***** SUPPLIED RECORDS

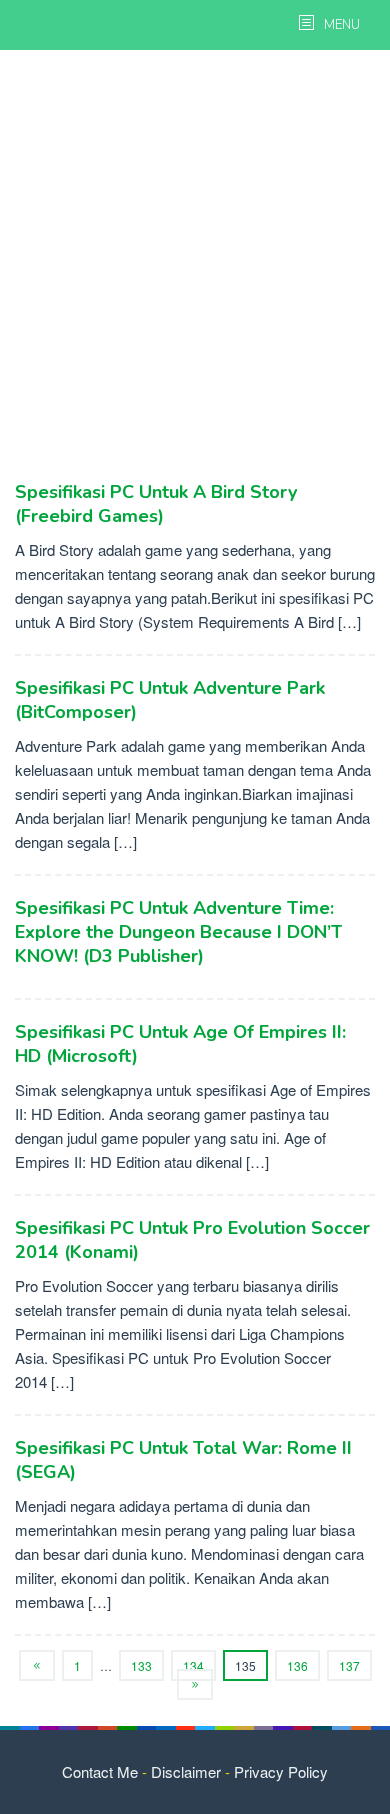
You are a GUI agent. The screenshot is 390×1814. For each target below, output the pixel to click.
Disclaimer (186, 1771)
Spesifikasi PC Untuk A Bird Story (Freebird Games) (156, 504)
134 (193, 1665)
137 (349, 1665)
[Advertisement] (195, 265)
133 (141, 1665)
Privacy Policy (281, 1771)
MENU (340, 25)
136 (297, 1665)
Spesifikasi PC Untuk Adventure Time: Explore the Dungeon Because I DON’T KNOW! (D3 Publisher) (178, 932)
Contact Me (100, 1771)
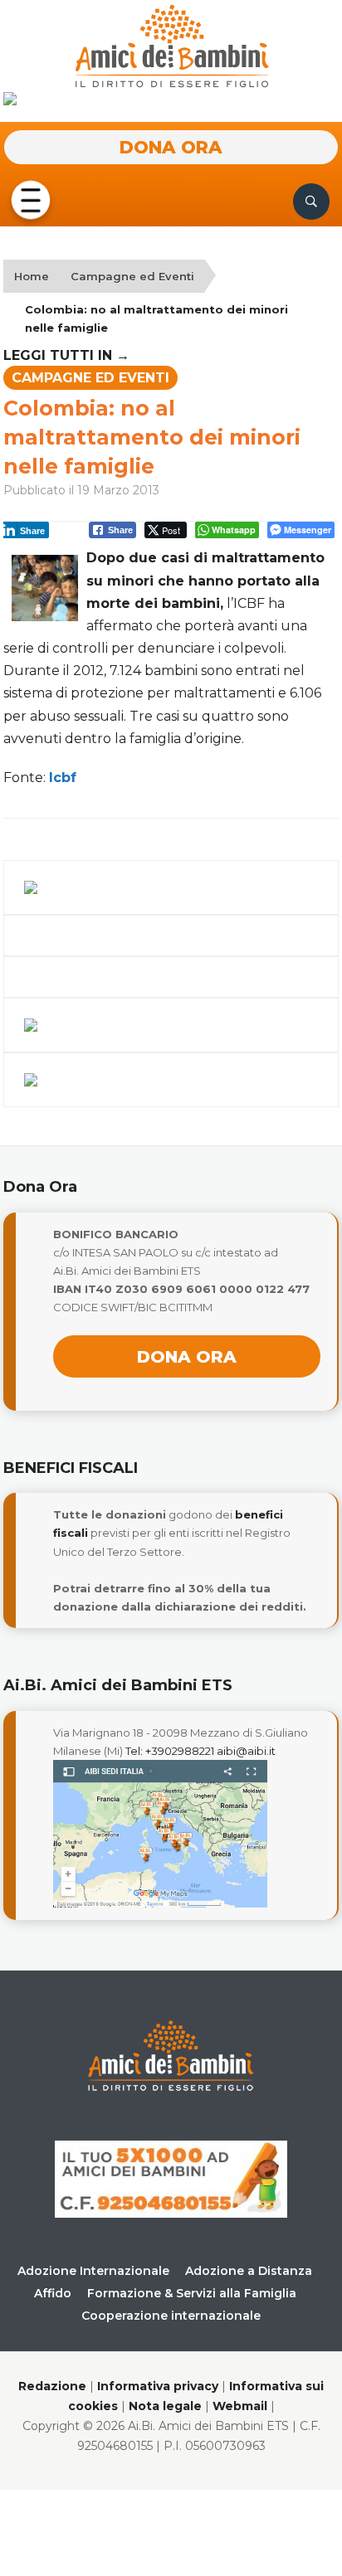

**********

• [AIM OF THE TASK] Restate word for word the lines beginning with the one that contains "Spesifikasi PC Untuk A Bird" and ending with the last line of the listing; pictures stay out.

• [SOLUTION]
Spesifikasi PC Untuk A Bird Story (Freebird Games) (156, 504)
134 (193, 1665)
137 (349, 1665)
[Advertisement] (195, 265)
133 (141, 1665)
Privacy Policy (281, 1771)
MENU (340, 25)
136 (297, 1665)
Spesifikasi PC Untuk Adventure Time: Explore the Dungeon Because I DON’T KNOW! (D3 Publisher) (178, 932)
Contact Me (100, 1771)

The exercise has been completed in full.